Saved entries:
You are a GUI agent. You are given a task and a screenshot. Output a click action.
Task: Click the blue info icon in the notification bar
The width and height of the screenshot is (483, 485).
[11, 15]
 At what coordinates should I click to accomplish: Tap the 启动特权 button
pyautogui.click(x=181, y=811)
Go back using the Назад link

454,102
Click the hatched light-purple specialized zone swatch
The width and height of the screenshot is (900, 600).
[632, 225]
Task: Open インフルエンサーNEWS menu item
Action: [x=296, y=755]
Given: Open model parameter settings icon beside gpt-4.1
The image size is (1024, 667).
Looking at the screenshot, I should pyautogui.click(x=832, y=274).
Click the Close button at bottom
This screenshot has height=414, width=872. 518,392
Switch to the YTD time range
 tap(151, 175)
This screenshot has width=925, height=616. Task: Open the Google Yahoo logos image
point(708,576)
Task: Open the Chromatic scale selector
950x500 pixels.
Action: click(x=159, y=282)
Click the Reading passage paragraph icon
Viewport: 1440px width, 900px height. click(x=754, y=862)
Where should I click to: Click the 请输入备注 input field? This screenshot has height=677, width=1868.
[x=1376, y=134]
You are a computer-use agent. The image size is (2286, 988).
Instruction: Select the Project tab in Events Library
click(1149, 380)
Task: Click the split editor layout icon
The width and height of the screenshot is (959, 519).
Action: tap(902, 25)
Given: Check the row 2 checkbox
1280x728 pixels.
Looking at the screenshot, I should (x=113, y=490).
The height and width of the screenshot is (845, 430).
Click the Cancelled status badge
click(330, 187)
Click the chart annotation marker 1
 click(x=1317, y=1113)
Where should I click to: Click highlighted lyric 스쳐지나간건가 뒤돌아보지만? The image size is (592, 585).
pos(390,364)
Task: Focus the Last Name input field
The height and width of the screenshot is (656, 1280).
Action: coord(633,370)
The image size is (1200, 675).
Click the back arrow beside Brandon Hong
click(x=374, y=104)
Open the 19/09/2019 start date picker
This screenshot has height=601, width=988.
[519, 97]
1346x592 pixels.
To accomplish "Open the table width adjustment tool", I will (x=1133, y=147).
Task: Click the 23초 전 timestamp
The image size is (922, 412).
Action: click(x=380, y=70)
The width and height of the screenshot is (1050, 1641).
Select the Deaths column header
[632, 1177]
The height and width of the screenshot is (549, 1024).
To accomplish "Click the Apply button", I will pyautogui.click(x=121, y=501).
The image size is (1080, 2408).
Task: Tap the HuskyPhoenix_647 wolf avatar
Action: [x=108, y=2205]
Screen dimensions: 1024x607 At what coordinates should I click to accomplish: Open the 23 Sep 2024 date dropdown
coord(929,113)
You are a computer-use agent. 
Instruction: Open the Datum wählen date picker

EXERCISE INSTRUCTIONS: Please transcribe only the lines in the records above running from the line that has "Task: Click the blue" through the line that has "Given: Open model", both included, exactly as they appear.

EXERCISE SOLUTION:
Task: Click the blue info icon in the notification bar
The width and height of the screenshot is (483, 485).
[11, 15]
 At what coordinates should I click to accomplish: Tap the 启动特权 button
pyautogui.click(x=181, y=811)
Go back using the Назад link

454,102
Click the hatched light-purple specialized zone swatch
The width and height of the screenshot is (900, 600).
[632, 225]
Task: Open インフルエンサーNEWS menu item
Action: [x=296, y=755]
Given: Open model parameter settings icon beside gpt-4.1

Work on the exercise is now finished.